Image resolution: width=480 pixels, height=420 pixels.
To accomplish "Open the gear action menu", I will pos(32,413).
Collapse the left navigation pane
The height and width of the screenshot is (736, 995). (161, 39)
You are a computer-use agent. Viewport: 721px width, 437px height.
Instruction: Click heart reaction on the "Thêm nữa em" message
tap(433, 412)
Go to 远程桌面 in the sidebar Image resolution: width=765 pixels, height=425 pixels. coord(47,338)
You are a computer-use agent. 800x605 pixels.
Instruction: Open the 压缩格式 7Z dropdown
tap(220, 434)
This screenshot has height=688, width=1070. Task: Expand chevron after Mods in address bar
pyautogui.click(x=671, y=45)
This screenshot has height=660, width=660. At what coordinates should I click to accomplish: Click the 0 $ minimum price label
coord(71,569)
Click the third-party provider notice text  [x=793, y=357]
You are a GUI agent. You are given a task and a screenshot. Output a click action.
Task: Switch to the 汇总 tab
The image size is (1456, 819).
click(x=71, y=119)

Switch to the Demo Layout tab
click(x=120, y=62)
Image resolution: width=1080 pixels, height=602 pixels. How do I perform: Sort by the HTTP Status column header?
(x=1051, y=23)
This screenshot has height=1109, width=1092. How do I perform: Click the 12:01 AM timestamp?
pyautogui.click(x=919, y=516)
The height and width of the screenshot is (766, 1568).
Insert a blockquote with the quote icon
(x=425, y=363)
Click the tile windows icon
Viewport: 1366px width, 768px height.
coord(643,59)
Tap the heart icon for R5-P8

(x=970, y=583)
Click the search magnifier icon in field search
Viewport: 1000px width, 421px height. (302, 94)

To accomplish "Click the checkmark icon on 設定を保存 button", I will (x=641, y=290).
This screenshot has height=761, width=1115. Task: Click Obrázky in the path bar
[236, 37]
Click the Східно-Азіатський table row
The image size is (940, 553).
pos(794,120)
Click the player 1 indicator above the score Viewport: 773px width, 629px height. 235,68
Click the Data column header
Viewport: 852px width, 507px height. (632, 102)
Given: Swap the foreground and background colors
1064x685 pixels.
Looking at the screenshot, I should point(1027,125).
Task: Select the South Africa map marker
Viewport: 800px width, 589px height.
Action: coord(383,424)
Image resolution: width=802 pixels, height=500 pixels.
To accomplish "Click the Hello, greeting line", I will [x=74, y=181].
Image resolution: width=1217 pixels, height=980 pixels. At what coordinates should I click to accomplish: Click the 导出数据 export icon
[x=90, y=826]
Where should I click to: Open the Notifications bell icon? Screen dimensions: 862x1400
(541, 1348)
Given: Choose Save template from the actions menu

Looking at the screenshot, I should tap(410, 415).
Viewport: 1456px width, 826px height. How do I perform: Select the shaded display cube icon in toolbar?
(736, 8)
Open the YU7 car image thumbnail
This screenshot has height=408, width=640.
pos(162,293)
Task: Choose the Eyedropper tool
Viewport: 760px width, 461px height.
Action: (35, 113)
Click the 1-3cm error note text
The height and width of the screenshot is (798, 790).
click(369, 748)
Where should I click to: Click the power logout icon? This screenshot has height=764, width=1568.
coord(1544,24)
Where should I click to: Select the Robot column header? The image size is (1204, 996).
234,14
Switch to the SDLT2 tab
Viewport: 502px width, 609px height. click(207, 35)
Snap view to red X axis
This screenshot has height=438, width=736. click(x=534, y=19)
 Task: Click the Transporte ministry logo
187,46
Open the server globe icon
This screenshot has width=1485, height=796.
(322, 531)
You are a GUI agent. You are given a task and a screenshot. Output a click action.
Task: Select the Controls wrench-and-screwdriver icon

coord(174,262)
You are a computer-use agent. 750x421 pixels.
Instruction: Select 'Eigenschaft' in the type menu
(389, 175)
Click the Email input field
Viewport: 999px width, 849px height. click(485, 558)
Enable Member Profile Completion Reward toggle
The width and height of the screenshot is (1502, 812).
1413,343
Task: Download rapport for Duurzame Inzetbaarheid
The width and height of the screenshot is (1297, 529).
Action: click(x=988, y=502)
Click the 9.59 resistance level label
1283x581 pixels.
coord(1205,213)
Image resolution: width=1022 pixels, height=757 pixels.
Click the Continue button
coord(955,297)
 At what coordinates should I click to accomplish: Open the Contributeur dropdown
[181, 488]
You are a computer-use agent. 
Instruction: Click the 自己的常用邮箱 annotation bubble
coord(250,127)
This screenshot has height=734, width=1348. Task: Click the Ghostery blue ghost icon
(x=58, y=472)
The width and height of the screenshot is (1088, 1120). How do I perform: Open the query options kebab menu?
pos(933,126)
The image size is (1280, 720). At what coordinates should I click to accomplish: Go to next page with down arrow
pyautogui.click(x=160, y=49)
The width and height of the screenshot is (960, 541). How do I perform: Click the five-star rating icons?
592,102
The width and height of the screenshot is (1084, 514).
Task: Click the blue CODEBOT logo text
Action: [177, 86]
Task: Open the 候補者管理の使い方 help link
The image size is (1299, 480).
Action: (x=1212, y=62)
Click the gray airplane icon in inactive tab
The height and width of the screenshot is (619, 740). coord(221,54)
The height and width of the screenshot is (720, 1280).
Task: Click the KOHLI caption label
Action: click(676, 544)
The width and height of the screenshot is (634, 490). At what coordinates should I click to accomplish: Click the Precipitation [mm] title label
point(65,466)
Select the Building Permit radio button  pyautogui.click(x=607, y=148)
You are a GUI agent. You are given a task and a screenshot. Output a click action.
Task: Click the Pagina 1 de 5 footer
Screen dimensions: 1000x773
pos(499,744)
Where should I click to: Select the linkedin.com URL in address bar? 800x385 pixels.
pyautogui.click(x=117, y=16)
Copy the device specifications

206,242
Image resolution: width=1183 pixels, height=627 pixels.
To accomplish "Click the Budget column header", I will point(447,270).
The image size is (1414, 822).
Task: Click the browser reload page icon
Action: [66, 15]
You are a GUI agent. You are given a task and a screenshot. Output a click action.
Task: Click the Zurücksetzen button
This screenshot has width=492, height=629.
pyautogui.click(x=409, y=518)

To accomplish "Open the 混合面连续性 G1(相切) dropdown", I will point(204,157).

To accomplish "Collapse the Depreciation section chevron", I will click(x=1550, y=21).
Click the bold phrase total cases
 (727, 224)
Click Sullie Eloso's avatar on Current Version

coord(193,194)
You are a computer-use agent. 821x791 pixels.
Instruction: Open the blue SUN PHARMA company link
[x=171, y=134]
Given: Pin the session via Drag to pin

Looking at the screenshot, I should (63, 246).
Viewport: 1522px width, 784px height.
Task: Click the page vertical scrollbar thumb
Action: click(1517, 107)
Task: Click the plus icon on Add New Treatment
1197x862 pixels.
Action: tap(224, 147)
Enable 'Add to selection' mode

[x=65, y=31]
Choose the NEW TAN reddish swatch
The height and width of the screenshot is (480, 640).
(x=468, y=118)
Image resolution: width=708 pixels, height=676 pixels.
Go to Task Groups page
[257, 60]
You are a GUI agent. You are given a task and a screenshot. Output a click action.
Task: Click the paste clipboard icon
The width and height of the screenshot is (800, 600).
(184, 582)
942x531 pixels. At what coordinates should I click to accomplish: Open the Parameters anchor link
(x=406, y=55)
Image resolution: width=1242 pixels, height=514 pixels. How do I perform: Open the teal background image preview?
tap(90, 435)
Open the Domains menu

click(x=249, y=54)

• [PROBLEM TO WORK ON]: Only the lines containing "computer" are needed; pull them out of the listing.

• [OUTPUT OF THE TASK]:
You are a computer-use agent. Viewport: 721px width, 437px height.
You are a computer-use agent. 800x605 pixels.
You are a computer-use agent. 750x421 pixels.
You are a computer-use agent. 
You are a computer-use agent. 821x791 pixels.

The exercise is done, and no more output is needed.